Corps BusinessI read this book in June 2002 by David H. Freedman. It was the year before I went to MBA, and it made an impression on me. I remember telling the HR director about it, and then seeing quotes from the book in one his presentations.

Whether you are a hawk or a dove (agree or disagree) with the US military’s goals – there are lessons to learn. In fact, HBR recently dedicated an entire issue on leadership lesson from the military in 2010. It’s worth a read here (affiliate link).

= = = The book review I wrote in 2002 in blue = = =

As you might expect from a book that parallels the military and business management, there are many references to training, discipline, order, and sacrifice.  However, a vast majority of the book gives a perspective of the US Marine Corps which is radically different than most people would expect.

Provided that Freedman is correct in his analysis, the US Marine Corps is an extremely focused group which is both fast, versatile, and effective in complex situations.

Marines aim for the 70% solution because in the battlefield, speed and boldness is more important than perfection. Put another way, indecisiveness is a fatal flaw. It is better to make small, frequent, and rapid decisions.  Complete analog to consulting.  The client situation is always fluid, so it’s smart to update the client regularly. 

Marines find the essence of any mission. It should be made very clear. In the process, all the assumptions, boundaries (what shall we NOT do) should be questioned and explored. Dissension is invited prior to the final decision.  This was a bit of a surprise, I originally thought the military would be very rigid (to a fault), but then I ran across this quote from 4-Star General Colin Powell, which only made me respect him more:

Colin Powell“When we are debating an issue, loyalty means giving me your honest opinion, whether you think I’ll like it or not.  Disagreement, at this stage, stimulates me. But once a decision has been made, the debate ends. From that point on, loyalty means executing the decision as if it were your own.”   – Colin Powell

Marines push decision making to very low levels in the organization. Bureaucracy does not work in the battlefield. To quote. “The best soldiers are ones who follow orders from above, but do not depend on them.”

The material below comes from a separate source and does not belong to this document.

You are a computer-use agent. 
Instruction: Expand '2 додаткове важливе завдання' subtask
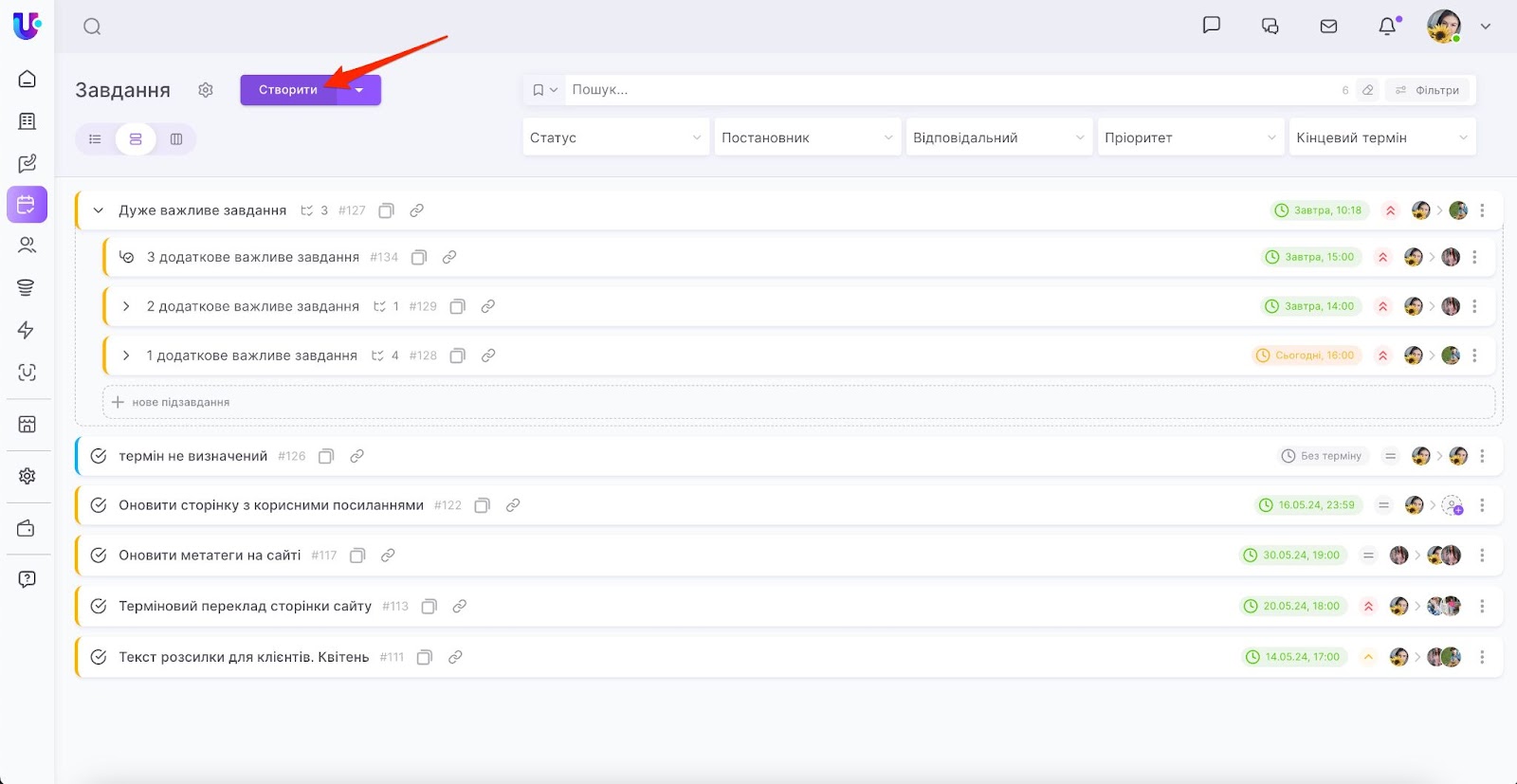(x=126, y=306)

The Marines are very competitive. Marines hire through trial by fire. Boot camp is a form of Darwinian natural selection. The best and fittest survive. Even after boot camp, many officers leave the Corps because they cannot be promoted, because they are not the best. Similar to the “up or out” promotion criteria used at most strategy consultancies.

Leadership is defined as the ability to have others follow you. If a Marine does not follow an legitimate order, he / she can face disciplinary action, but the superior who gave the order will often find their career stops too. (It demonstrates a break in leadership ability.)  This is deep and worth digging into.  This implies that superiors (or managers in the business world) take some blame when their subordinates don’t follow.  It shows a break down in trust, communications or leadership.  When kids don’t follow their parents, the parents are somewhat to blame.  I like it.

Marines glorify the lower levels of the organization. The most training is at the lowest level of Marine leadership – Corporal.  Even in the dress, there is little difference in dress from the officers and the privates.

Marines focus on the end statement. Marine leadership focus on WHAT TO DO (Mission), not HOW to DO (Details).  This is also very deep.  This is a huge lesson for all of us who have been kick ass individual-contributors in the past, and now are having trouble delegating to others.   Leaders need to lead.

Marines reward failure. The best way to learn is through experience, and if someone does not fail from time to time, they are not pushing the envelope. Marines are focused on continuous improvement, and that requires temporary failure.  Fail and learn.  Fail, but not at the same thing twice.

The Marines have passion for what they do. The Marines have an expression to describe people who just go through the motions of their job: “Going Admin”  This is a word of warning for all of us who have been “on the beach” or relaxing between projects.  The lull of an internal project can be attractive, but ultimately deadly.  Gotta stay sharp.  Stop from “going admin.”